I hope I have provided some guidance and answered your question. If any other readers have experienced changes from moving to contacts from glasses, we would love to hear from you.

Archery – The Mental Game

There are two components in every competitive sport, the physical and the mental game. Often in sports we develop our physical ability long before we develop our mental game. Remember, my ascension to the world competition level was extremely fast, one year I was completely unknown in Canada, a dark horse. Then just 18 months later I had already won a Canada Games medal and was on my way to represent Canada at the World Indoor Championships; Real fast! Charles Lopez asked…

Perhaps you’ve covered this already and I’ve missed it but I wondered if you could expand on what you do on the mental side of things while you compete?

This is the toughest question I have been asked, since I still struggle with it and one of my training goals for this year is to work on my mental game. Archery is a lot like golf, you are not competing with anyone but yourself. So a good mental game is vital since it is slow paced and you have a lot of time to assess your shot, your environment and perhaps over analyse things. This means to perform your best, you need to have your thoughts under control.

Boy: Do not try and bend the spoon. That’s impossible. Instead only try to realize the truth.
Neo: What truth?
Boy: There is no spoon.
Neo: There is no spoon?
Boy: Then you’ll see that it is not the spoon that bends, it is only yourself.
- Spoon boy from The Matrix

Basically, whether or not there is a spoon is irrelevant, what matters is the belief. Any negative thoughts you tell yourself, can become a self-fulfilling prophecy.
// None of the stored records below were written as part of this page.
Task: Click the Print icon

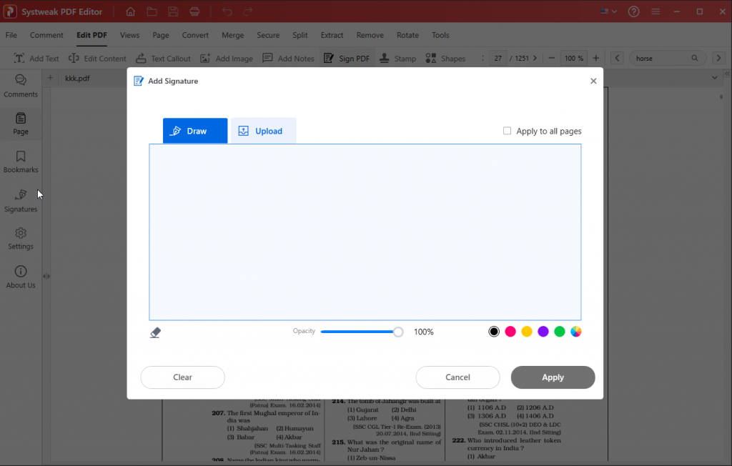Action: 193,11
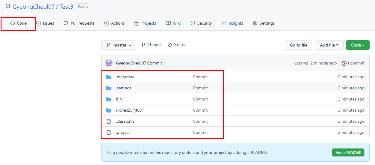Image resolution: width=375 pixels, height=165 pixels.
Task: Switch to the Issues tab
Action: pyautogui.click(x=45, y=23)
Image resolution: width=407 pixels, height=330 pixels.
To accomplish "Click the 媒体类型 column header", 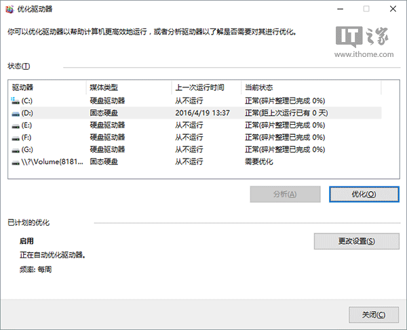I will (104, 87).
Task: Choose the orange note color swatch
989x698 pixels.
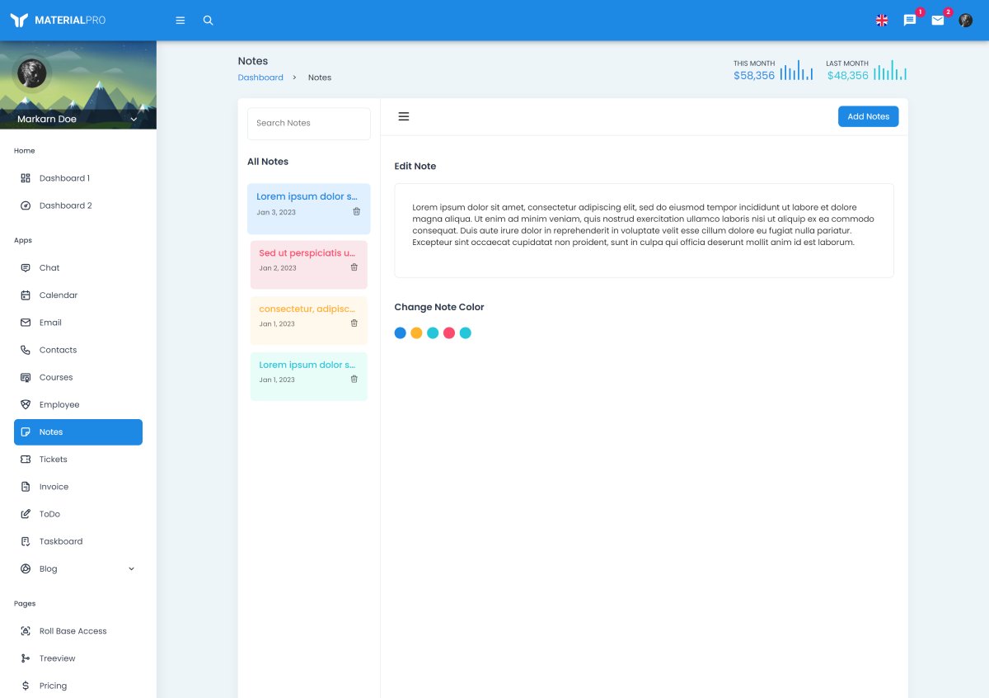Action: point(416,333)
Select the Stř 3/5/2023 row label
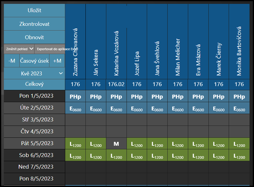This screenshot has width=254, height=187. (x=34, y=120)
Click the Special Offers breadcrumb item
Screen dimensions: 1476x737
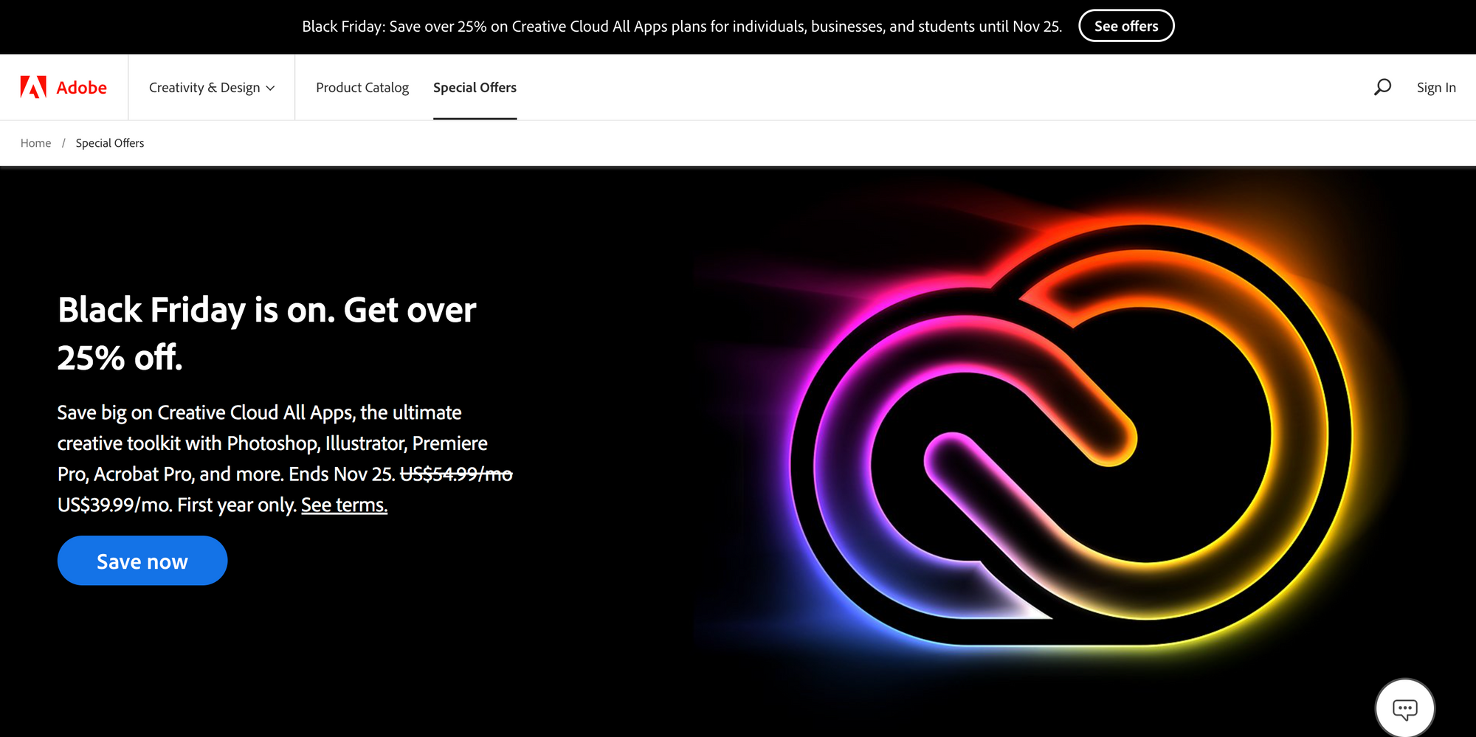click(x=110, y=143)
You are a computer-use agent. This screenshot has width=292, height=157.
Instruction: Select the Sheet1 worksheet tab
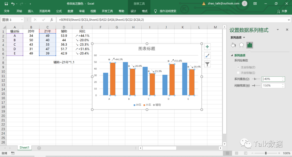pyautogui.click(x=24, y=148)
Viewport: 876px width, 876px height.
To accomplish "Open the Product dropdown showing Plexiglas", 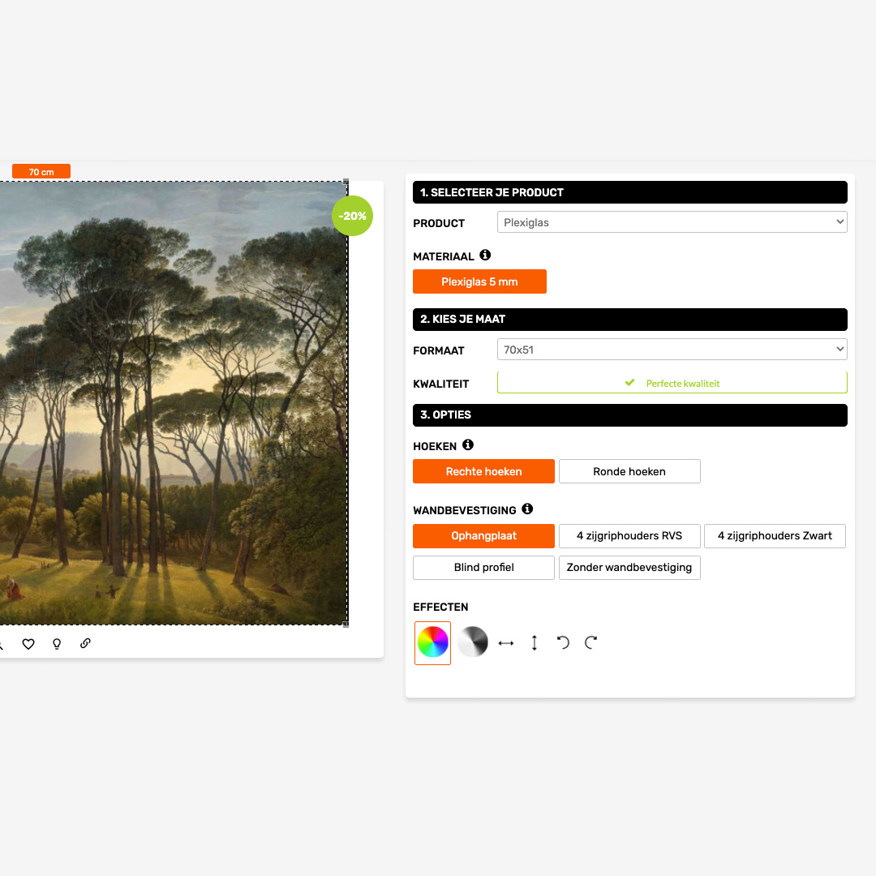I will [x=672, y=222].
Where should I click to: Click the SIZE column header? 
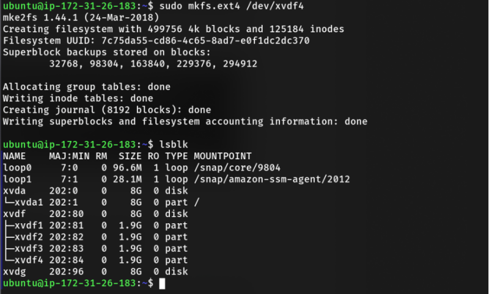[x=130, y=156]
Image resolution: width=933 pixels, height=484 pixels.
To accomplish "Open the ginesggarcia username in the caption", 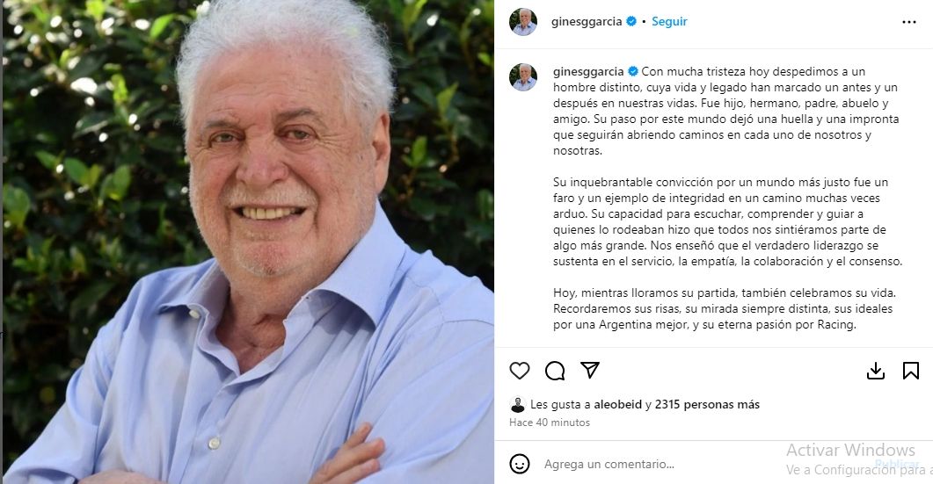I will pos(588,71).
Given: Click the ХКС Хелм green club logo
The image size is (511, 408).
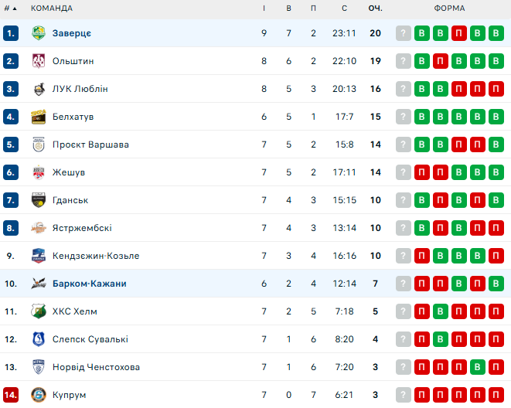Looking at the screenshot, I should coord(39,311).
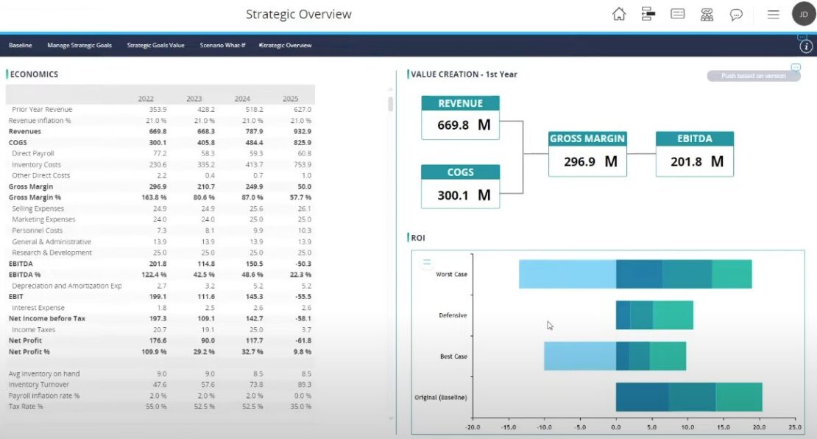Click the Revenue KPI card
The height and width of the screenshot is (439, 817).
tap(460, 114)
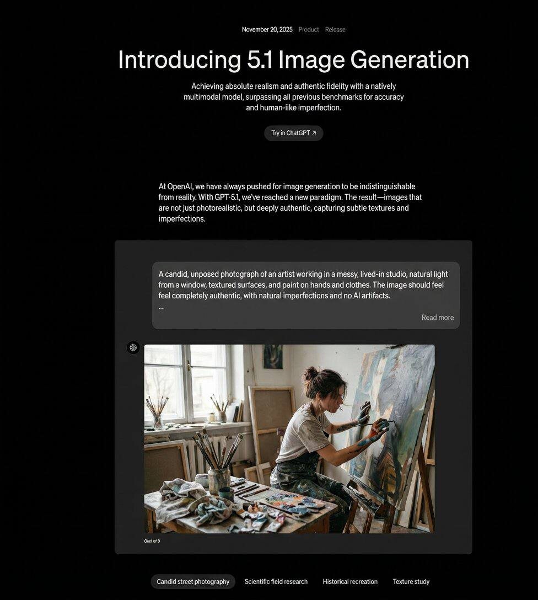Click the November 20, 2025 date
Screen dimensions: 538x600
(267, 29)
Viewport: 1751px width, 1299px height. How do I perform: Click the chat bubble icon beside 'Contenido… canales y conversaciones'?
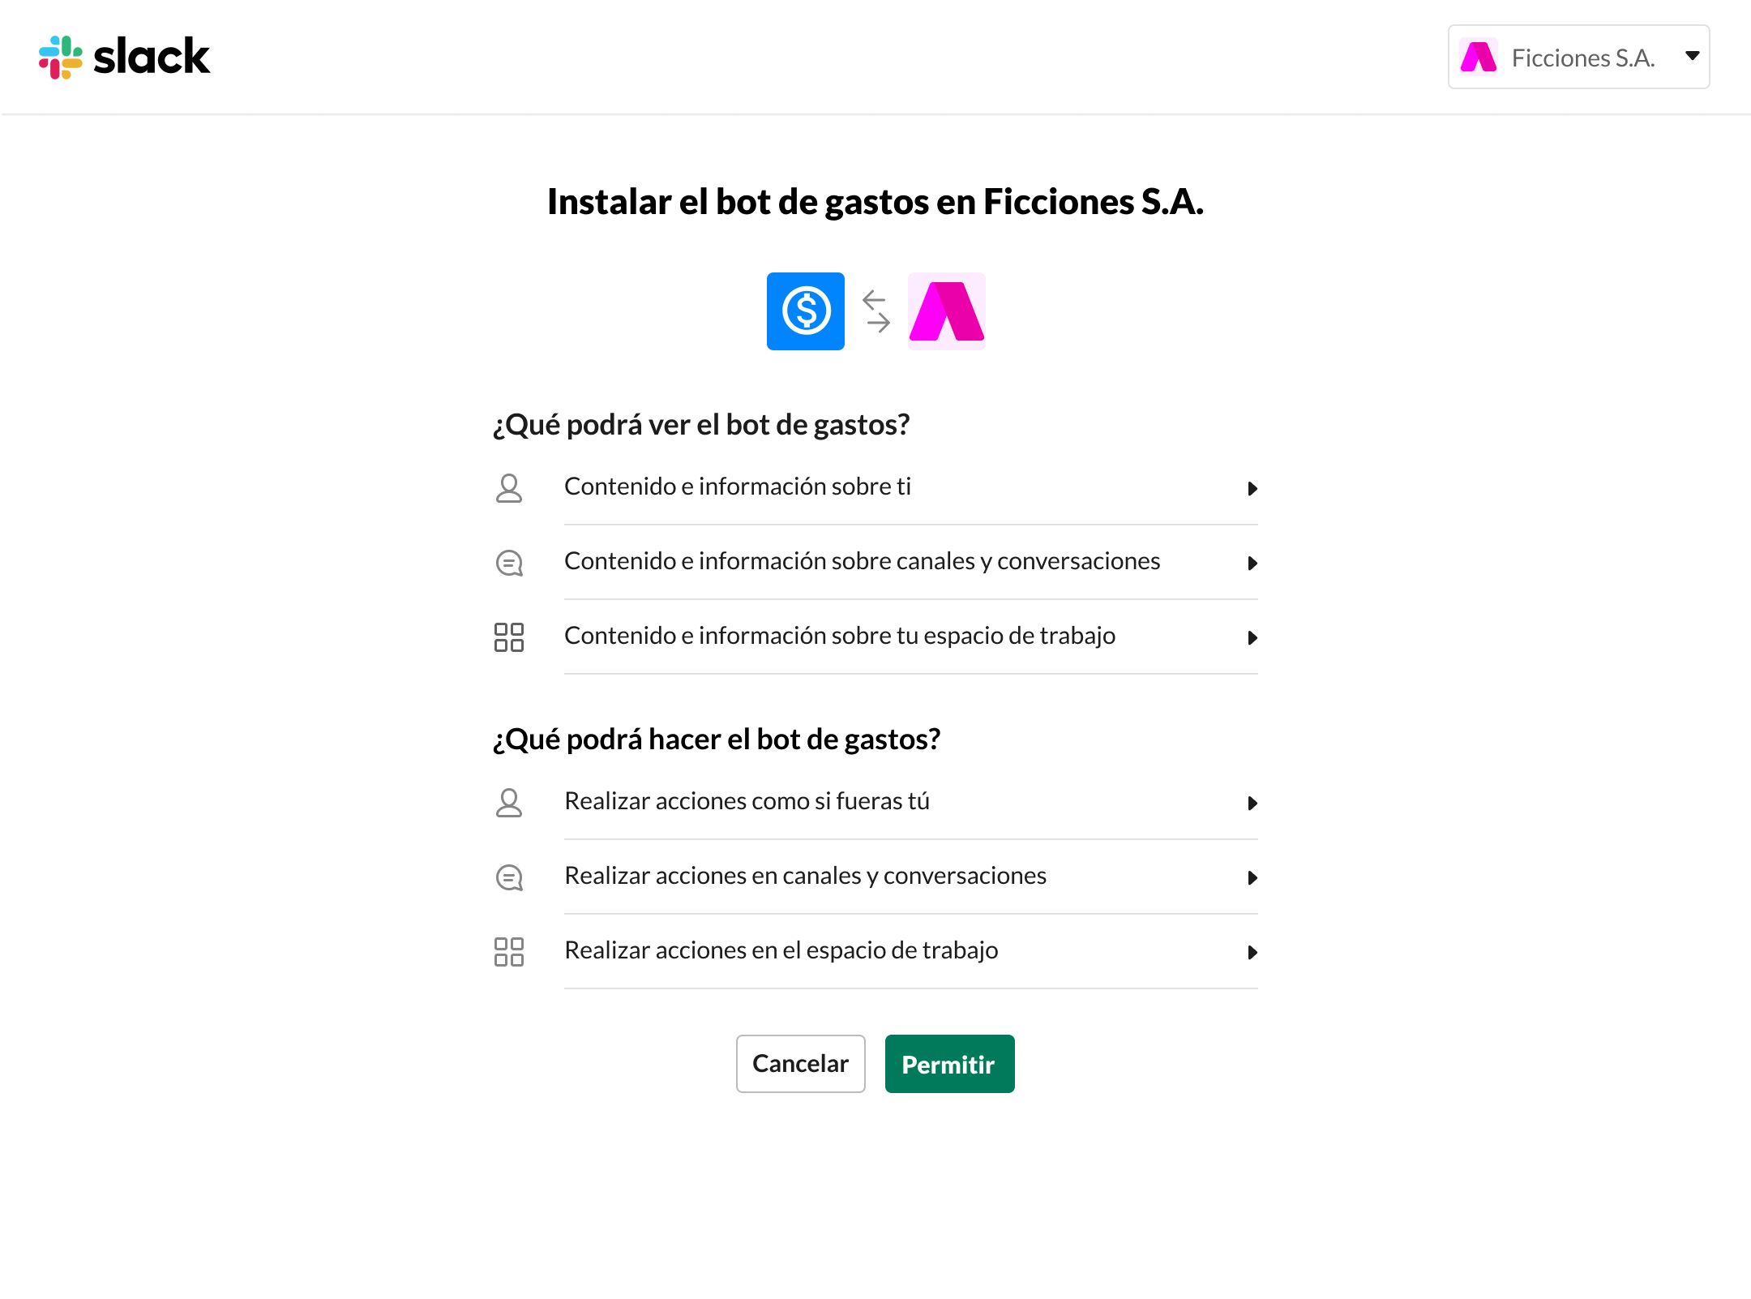[509, 563]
How well you play the mental game is going to have a significant effect on how well you score on a given day.

I remember the world indoor championships like it was yesterday. At the start, I was enjoying everything and shooting well. Then came the introductions, they were announcing former world champions, Olympians, and current champions. Then out of the blue, they introduced Jordan Sequillion as one of the representatives from Canada. At just 17, I was one of the youngest athletes there but the pride of my entire country filled me giving me the chills, goose-bumps and made me extremely nervous.

I remember trying to focus on shooting, I wanted to make every shot perfect, and I needed to shoot the best I ever had. My country was counting on me! I was so nervous that I was  shaking; not the best for archery.At the end of the competition, after being eliminated, I just broke down and started crying. I felt as if I let the entire country down. Coaches from other countries came over to comfort me, they had witnessed my shooting in the warm-ups. They simply said, you belong here you just need to work on keeping your emotions in check.  That helped comfort me a lot, it really helped me for the team rounds too.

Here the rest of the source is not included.